In a big blow to India's economy, India's second-quarter GDP (July-September) numbers stand at 4.5% - the slowest growth in nearly six years, as released by Central Statistics Office on Friday.
However, if the trend continues it is likely that things may get worse, before they get better.
Commenting on the GDP data, Edelweiss Securities' Economist Madhavi Arora: "The GDP growth softened to 4.5 per cent in 2Q - a tad lower than our expectations of 4.7 per cent". In the power sector (October growth at negative 13 per cent), financial viability at the distribution and supply end will have to be structured, "otherwise this is likely to drag generation and transmission into sickness very soon", he said. The Indian economy had witnessed a weak performance last quarter with the GDP growth rate dropping to 5 per cent.
If true, it will be the slowest yearly growth since the Modi government changed the base year for calculating national statistics to 2011-12.
This compares to the budgeted target of 3.3 per cent of GDP, which Finance Minister Nirmala Sitharaman stated in her maiden Budget speech on July 5.
The latest numbers have piled pressure on the government of Prime Minister Narendra Modi, which is already scrambling to revive growth, to undertake additional stimulus measures to reverse the slowdown.

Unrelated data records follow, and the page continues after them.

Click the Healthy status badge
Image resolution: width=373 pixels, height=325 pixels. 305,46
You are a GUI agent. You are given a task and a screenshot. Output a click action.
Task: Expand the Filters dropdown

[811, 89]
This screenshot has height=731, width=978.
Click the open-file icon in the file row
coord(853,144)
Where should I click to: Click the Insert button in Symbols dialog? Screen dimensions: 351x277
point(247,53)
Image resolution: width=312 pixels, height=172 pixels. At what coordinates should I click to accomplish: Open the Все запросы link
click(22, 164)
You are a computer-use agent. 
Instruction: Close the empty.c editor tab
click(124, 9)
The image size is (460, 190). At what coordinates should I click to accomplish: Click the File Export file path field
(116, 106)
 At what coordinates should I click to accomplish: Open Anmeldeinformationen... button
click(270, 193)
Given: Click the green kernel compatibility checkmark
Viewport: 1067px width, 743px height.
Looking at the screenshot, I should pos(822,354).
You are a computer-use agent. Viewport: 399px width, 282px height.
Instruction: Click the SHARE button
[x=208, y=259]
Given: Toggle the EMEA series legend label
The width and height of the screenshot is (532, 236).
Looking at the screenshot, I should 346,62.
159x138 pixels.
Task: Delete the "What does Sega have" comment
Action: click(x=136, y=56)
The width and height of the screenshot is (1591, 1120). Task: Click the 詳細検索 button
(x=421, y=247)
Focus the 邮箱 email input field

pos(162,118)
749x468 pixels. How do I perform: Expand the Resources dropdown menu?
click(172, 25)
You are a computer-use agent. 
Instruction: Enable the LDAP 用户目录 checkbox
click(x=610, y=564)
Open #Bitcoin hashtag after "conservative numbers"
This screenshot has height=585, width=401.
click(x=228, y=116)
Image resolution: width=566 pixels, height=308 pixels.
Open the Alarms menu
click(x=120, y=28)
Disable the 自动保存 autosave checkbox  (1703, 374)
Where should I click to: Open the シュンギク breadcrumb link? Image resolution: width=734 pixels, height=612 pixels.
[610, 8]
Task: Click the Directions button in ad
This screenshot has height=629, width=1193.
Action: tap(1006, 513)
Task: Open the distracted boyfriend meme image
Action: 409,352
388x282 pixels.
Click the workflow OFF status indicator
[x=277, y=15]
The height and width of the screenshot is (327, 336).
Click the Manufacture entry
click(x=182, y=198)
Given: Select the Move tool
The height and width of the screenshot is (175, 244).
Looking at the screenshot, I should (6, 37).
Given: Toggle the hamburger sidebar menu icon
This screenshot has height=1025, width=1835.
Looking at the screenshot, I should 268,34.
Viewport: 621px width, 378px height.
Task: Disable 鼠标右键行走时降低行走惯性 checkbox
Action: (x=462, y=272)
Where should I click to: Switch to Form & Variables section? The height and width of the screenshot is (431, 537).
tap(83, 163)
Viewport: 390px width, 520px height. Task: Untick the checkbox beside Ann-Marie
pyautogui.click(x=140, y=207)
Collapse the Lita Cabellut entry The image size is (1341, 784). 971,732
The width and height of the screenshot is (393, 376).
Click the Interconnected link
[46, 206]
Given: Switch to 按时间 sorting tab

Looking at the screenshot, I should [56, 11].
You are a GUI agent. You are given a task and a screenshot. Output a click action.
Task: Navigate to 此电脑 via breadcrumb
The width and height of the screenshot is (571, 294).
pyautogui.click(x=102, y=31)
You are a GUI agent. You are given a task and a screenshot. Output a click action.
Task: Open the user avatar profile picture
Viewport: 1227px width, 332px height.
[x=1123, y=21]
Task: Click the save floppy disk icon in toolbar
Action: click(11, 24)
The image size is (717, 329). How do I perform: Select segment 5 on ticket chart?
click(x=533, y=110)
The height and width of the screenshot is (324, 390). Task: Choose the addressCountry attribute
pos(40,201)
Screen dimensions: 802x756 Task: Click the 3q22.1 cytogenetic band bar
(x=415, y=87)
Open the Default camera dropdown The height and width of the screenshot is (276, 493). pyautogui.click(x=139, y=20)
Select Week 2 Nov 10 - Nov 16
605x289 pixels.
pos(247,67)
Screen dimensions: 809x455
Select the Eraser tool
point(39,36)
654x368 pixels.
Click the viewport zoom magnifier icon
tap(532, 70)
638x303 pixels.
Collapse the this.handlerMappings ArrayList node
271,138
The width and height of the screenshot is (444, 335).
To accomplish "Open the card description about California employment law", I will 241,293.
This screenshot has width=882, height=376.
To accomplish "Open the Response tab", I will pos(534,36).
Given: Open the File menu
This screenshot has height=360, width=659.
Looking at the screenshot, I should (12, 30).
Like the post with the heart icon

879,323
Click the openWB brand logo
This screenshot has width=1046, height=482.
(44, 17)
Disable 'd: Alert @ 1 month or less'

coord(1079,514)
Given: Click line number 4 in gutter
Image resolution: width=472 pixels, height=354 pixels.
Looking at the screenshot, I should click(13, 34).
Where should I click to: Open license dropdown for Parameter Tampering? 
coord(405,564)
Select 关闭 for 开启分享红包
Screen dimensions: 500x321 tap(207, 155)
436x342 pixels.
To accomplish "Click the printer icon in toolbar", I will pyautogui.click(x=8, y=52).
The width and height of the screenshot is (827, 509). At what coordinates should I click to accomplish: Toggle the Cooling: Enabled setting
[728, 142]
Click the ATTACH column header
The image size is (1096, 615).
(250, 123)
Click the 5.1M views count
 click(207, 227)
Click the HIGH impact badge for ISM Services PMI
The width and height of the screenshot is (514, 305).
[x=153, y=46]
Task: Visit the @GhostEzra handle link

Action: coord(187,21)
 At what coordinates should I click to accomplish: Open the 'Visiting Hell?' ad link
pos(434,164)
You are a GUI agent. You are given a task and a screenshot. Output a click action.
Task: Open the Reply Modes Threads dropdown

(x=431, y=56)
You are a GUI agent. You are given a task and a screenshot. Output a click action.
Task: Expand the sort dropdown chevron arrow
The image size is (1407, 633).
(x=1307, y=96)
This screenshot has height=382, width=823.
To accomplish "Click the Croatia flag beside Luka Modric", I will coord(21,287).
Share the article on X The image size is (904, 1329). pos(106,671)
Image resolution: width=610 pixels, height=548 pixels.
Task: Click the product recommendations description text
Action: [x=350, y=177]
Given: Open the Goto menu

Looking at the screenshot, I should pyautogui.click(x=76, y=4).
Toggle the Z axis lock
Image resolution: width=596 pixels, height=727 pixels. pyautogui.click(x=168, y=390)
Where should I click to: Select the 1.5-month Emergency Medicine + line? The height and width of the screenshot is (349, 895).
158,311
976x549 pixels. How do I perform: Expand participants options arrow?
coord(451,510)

Meanwhile, the government said though growth may have slowed, there is no fear of recession, which is typically defined as negative growth for two straight quarters.
The Indian economy is not showing signs of bottoming out. "Expect GDP growth to pick up from the third quarter".
Reacting over the plummeting economy, Congress spokesperson Randeep Singh Surjewala tweeted, "India's GDP has collapsed to an abysmal 4.5%". In April-September period, equity, debt capital flows at 2.9 billion dollars and capital flows are precursor to investment.
The release of another dataset deepened the gloom.
For some specifics, look at the core sector data.
"Low investment confidence is clearly reflected in a contraction in fixed investment spending during the second quarter". It stood at Rs 720,445 crore, 102.4 per cent of the full-year estimate. "We need fiscal and not monetary measures". Hence, fiscal policy will have to do the heavy-lifting to boost growth.
The central bank, the Reserve Bank of India (RBI), has cut interest rates five consecutive times this year in a bid to boost lending. "After 135-bp cut delivered by the RBI since February 2019, we expect the RBI to cut rates by an additional 25 bps in December, taking the repo rate to 4.90 percent".
"With a strong rebound in the near term looking unlikely, there is a rising chance that the rate cut that is nearly certain next week will be followed by another in February", Capital Economics said in a research note. Market has been at a higher level than in July.
Now that the government itself is admitting that the fourth quarter came in at 4.5%, the year's projected growth rate could be revised again. But why is the BJP celebrating?